→ SHORT PROBLEM:
Duplicate, with no changes, the part of the records that opens with the line containing "974x548 pixels. How" and runs through the end of the records.

↓

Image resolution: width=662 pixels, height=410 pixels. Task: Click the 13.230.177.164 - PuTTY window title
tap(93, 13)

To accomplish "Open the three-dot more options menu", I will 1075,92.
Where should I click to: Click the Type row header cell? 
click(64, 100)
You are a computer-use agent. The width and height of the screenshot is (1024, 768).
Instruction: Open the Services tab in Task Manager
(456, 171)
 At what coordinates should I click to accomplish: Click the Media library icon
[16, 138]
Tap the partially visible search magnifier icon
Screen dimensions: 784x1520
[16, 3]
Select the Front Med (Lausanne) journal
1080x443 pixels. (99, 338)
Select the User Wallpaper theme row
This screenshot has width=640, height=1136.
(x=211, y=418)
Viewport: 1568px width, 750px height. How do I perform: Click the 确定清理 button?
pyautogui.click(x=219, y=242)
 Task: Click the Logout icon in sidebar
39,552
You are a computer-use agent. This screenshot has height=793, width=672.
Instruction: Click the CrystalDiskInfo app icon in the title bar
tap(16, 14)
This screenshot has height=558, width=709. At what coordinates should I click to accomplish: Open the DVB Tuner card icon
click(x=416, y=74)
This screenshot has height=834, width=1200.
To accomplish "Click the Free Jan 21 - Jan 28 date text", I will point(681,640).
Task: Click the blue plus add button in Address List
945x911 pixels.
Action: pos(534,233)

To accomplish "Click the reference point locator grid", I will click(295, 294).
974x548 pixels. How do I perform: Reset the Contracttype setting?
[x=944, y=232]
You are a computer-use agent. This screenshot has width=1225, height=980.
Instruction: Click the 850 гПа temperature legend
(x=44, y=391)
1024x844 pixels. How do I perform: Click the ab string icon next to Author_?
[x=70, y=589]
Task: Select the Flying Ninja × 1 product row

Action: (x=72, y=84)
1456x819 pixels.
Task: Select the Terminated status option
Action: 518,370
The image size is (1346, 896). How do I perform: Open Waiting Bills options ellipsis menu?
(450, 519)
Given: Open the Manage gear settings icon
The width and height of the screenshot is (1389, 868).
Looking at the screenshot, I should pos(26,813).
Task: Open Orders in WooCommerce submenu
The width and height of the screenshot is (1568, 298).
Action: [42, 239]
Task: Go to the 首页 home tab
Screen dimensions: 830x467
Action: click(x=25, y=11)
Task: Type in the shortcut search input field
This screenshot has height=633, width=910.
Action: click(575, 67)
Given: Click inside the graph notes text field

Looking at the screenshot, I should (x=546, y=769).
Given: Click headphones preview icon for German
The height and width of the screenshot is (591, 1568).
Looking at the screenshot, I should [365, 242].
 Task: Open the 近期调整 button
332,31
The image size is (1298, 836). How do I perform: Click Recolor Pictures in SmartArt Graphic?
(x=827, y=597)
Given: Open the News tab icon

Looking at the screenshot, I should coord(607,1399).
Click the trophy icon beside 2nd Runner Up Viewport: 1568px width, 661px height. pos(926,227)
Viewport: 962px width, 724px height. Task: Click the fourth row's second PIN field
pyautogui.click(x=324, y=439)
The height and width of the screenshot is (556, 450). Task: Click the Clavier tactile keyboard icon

↑

→ SOLUTION TO THIS PROBLEM:
974x548 pixels. How do I perform: Reset the Contracttype setting?
[x=944, y=232]
You are a computer-use agent. This screenshot has width=1225, height=980.
Instruction: Click the 850 гПа temperature legend
(x=44, y=391)
1024x844 pixels. How do I perform: Click the ab string icon next to Author_?
[x=70, y=589]
Task: Select the Flying Ninja × 1 product row

Action: (x=72, y=84)
1456x819 pixels.
Task: Select the Terminated status option
Action: 518,370
The image size is (1346, 896). How do I perform: Open Waiting Bills options ellipsis menu?
(450, 519)
Given: Open the Manage gear settings icon
The width and height of the screenshot is (1389, 868).
Looking at the screenshot, I should pos(26,813).
Task: Open Orders in WooCommerce submenu
The width and height of the screenshot is (1568, 298).
Action: [42, 239]
Task: Go to the 首页 home tab
Screen dimensions: 830x467
Action: click(x=25, y=11)
Task: Type in the shortcut search input field
This screenshot has height=633, width=910.
Action: click(575, 67)
Given: Click inside the graph notes text field

Looking at the screenshot, I should (x=546, y=769).
Given: Click headphones preview icon for German
The height and width of the screenshot is (591, 1568).
Looking at the screenshot, I should [365, 242].
 Task: Open the 近期调整 button
332,31
The image size is (1298, 836). How do I perform: Click Recolor Pictures in SmartArt Graphic?
(x=827, y=597)
Given: Open the News tab icon

Looking at the screenshot, I should coord(607,1399).
Click the trophy icon beside 2nd Runner Up Viewport: 1568px width, 661px height. pos(926,227)
Viewport: 962px width, 724px height. Task: Click the fourth row's second PIN field
pyautogui.click(x=324, y=439)
The height and width of the screenshot is (556, 450). Task: Click the Clavier tactile keyboard icon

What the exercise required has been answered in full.